Print
Email
Save
Development of III-V diode lasers based on GaSb and related compounds promises new mid-infrared sources at 2 to 4.2 µm for applications including gas sensing, medicine, and infrared countermeasures.
JEFF HECHT
Antimonide lasers may seem the poor relation of the III-V semiconductor diode-laser family. With smaller bandgaps than nitrides, phosphides, or arsenides, antimonides occupy the unfashionable part of the infrared spectrum beyond the 1650 nm end of the fiber-optic communications band. However, fashion is changing, and growing interest in compact room-temperature semiconductor lasers emitting in the mid-infrared (IR) have put antimonide lasers in the spotlight.

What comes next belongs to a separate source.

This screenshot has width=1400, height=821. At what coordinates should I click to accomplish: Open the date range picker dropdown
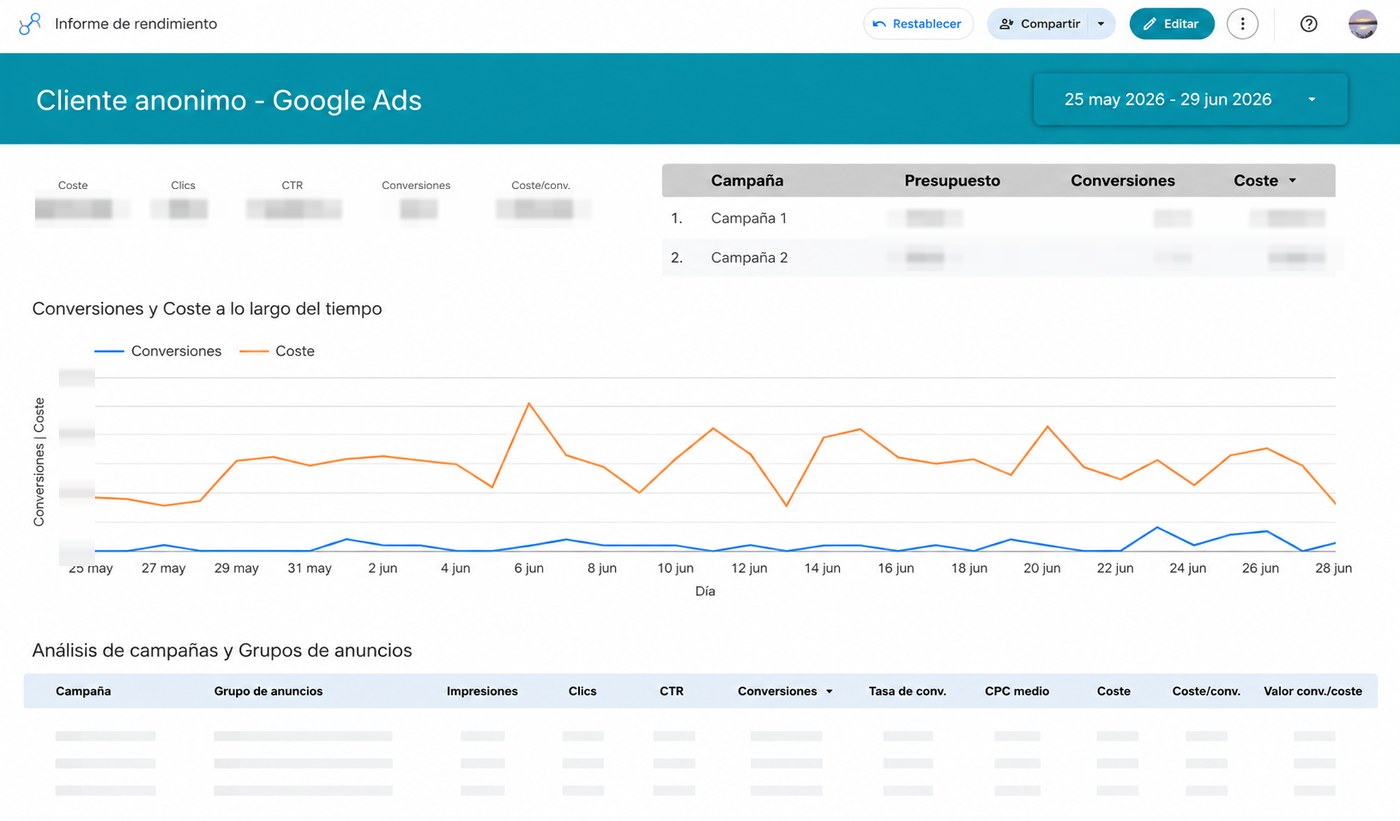(1190, 99)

III-V antimonide lasers emitting at 1940 nm already are welding transparent plastics, and developers are considering other applications for antimonide diode lasers ranging from molecular sensing to IR countermeasures. They fill a troublesome gap in the diode-laser spectrum between the 1.7-µm-long end of the indium phosphide spectrum and the short-wavelength end of the quantum-cascade laser range at about 4.2 µm. In this range, says Gregory Belenky of the State University of New York at Stony Brook (Stony Brook, NY), "antimonides are the only materials that can provide desirable light sources."
Basics of antimonides
Gallium antimonide, the usual substrate for antimonide lasers, has a lattice constant of 0.61 nm, larger than the analogous gallium arsenide (GaAs) and indium phosphide (InP), and its bandgap energy is 0.726 eV, corresponding to a wavelength of 1.7 µm (see Fig. 1). Two other III-V binary compounds have similar lattice constants, aluminum antimonide (AlSb) at 0.614 nm and indium arsenide (InAs) at 0.606 nm, and in practice all three are called "antimonides" because they are similar to GaSb (gallium antimonide), despite the fact that InAs doesn't contain any antimony. Binary, ternary, quaternary, and quintary compounds are used that contain Al, Ga, In, As, Sb, and P.

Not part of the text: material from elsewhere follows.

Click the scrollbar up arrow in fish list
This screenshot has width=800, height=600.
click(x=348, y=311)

FIGURE 1. Lattice constant and bandgap energy of III-V semiconductors. GaSb, with 0.61-nm lattice spacing, is the usual substrate for antimonides; when alloyed with InAs or other III-V materials its bandgap can span from 1.7 to about 5 µm, although laser emission is not possible across the whole range. (Adapted from illustration by Jerry Meyer, NRL)
Gallium antimonide got off to an early start as a light emitter when Rubin Braunstein of RCA Laboratories (Princeton, NJ) used it in one of the three initial types of III-V light-emitting diodes he made in 1955; the others were GaAs and InP.1 However, GaSb lagged behind because early developers focused on the shorter wavelengths. Russian researchers first reported room-temperature lasing from double heterostructure AlGaAsSb/GaSb lasers in 1976, and by 1981 had demonstrated laser operation between 1.55 and 1.8 µm, with lowest threshold current of 1.5 to 2.5 kA/cm2 at 1.7 to 1.8 µm.2 However, it soon became clear that InP-based lasers were better for the low-loss window of optical fibers, and the fiber-optic stampede bypassed antimonide lasers.

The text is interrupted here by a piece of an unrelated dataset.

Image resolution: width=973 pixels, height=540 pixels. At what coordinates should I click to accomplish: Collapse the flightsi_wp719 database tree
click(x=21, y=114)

A few developers continued with antimonide lasers, but they needed innovations to reach longer infrared wavelengths. Double-heterostructure lasers sufficed to reach CW room-temperature operation at 2.2 µm in the early 1990s, and switching to conventional quantum-well lasers boosted performance.3 However, formidable technical obstacles loomed at longer wavelengths. As the bandgap of a semiconductor decreases, Auger decay can drain away an increasing fraction of the excitation energy before it can be channeled into photon emission. Free-carrier absorption losses also increase with wavelength.
Commercial and research lasers
Diode lasers at the short end of the GaSb spectrum are offered commercially. M2K-Laser (Freiburg, Germany) now makes them at wavelengths from 1.87 to 2.2 µm. Output power can reach 1 W from a single laser and 10 W in a 1 cm bar. Dilas (Mainz-Hechtsheim, Germany) uses GaSb in laser welders that weld transparent plastics by focusing 1940 nm light that's absorbed strongly by C-H bonds in the polymer.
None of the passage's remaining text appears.